ИСХОДНЫЙ ТЕКСТ:
┌──

Теперь стало ясно, для чего требовалась вся эта комедия с приглашением в горсовет, для чего агенты десять дней играли со мной в прятки: они решили арестовать и "ликвидировать" меня обычным путем. Они могли просто и открыто сделать это, но им хотелось скрыть от меня свои истинные намерения. Позднее я узнал, что не только меня наметили поймать в капкан с помощью невинного на вид "гражданского" приглашения. В большинстве случаев люди приходили во всякие там учреждения по приглашению, шли с тяжелым чувством, в надежде, что после разбора дела их отпустят домой. (Предупреждение Данте о надеждах, которые следует оставить, не украшает вход ни в одно вспомогательное учреждение советской секретной службы.) Эту первую (но не последнюю) иллюзию всеми силами стараются заронить в душу арестованного чекисты. Человек, сознающий, что он арестован органами НКВД, вряд ли поверит в серьезность обещания, что если раскажет правду, то сразу пойдет домой. Но человек, "приглашенный для беседы", человек, которого вежливо просят ответить на несколько вопросов, вполне может поверить такому обещанию. Желание уйти из рук любой секретной службы очень сильно, но ничто не может пойти в сравнение со стремлением вырваться из лап энкаведистов! Создатели науки НКВД знают, что обработку жертвы лучше всего начинать с использования этого инстинкта. Поэтому ордер на арест остается в деле, а факт ареста отрицается. Первый допрос - это "беседа", и "если расскажете правду - не то, что вам известно, а то, что следователь хочет услышать, - пойдете домой, вернетесь к своей семье".
Таков метод. Трудно сказать, к какому успеху он приводит. Тот, кто своими глазами видел возможности НКВД, почувствовал на себе работу "специалистов", не может понять, для чего столь мощной машине понадобился такой примитивный метод воздействия. Разве станет человек признаваться в приписываемых ему страшных преступлениях только потому, что следователь (вернее - "собеседник") обещал отпустить его на свободу (вернее - не лишать свободы)? Разве Наркомат внутренних дел так уж прославился частым и скорым освобождением арестованных или "приглашенных"? Тысячи людей "приглашались на беседы" и бесследно исчезали. Но какими бы примитивными и детскими ни называли эти "приглашения" и "обещания", в них все же есть какая-то логика, утвердившаяся система. Дело в том, что, когда появляется у человека надежда, он отказывается видеть опыт других, он всегда считает себя исключением: "Может быть, у меня все же есть шанс?"

└──

ДАННЫЕ:

┌──

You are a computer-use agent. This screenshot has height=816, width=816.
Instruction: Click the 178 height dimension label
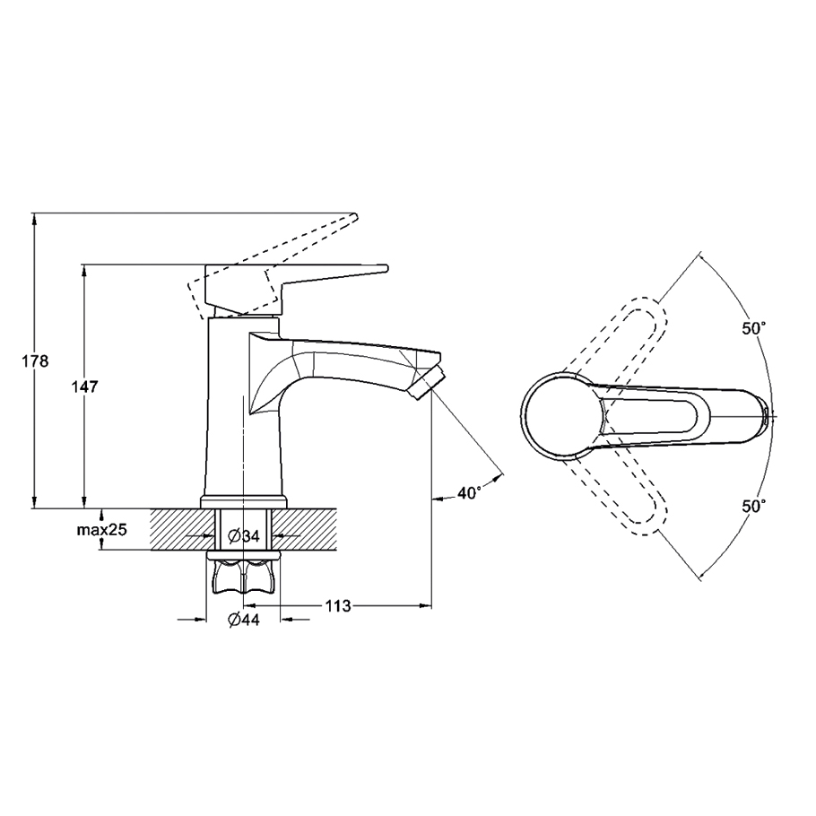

└──

ЗАДАНИЯ:
a – Сколько дней, согласно исходному тексту, агенты играли в прятки?
b – Продолжи исходный текст о «приглашениях» в НКВД после его последнего предложения.

ОТВЕТЫ:
a – Десять дней.

b –
Лишь испытав на себе эту систему, можно понять смысл парадоксального выражения "реакционный прогресс". Когда-то, еще до эпохи "прогресса" коммунизма и социализма, были выработаны определенные отношения общества и государства к человеку, совершившему преступление или подозреваемому в этом. "Именем закона вы арестованы", - говорил представитель властей и клал на стол ордер на арест, подписанный прокурором. Арестованного отвозили в заключение, он устанавливал связь с семьей и адвокатом, и таким образом начинался открытый судебный процесс, который завершался либо доказательством вины и наказанием, либо оправданием и освобождением. Эти простые и привычные правила не достались человечеству "бесплатно"; многие сотни лет эти правила не соблюдались, и введение их вновь революционным путем обошлось человечеству в море крови и слез. Но вот наступил "революционный прогресс" наших дней, и мы отступили в давнишнюю эпоху, когда власти вправе тайно арестовывать, похищать граждан и держать их в подземельях.
Помню, как мои сверстники студенты-коммунисты смеялись над гарантией свободы личности, называя ее пережитком прошлого. С помощью диалектического материализма они доказывали, что все эти гарантии - мнимая "надстройка", возведенная на истинном "базисе" эксплуататорского строя, чтобы обмануть эксплуатируемых и зародить в их сердцах иллюзию свободы. При встрече с ними или с еще более важными коммунистами в царстве НКВД я уже не слышал насмешек по адресу пережитков прошлого. Беседуя на эту тему в перерывах между допросами, они глубоко вздыхали: они истосковались по "старому миру", который в этом "новом" еще более старом мире, казался не менее удивительным, чем мифы Древней Греции.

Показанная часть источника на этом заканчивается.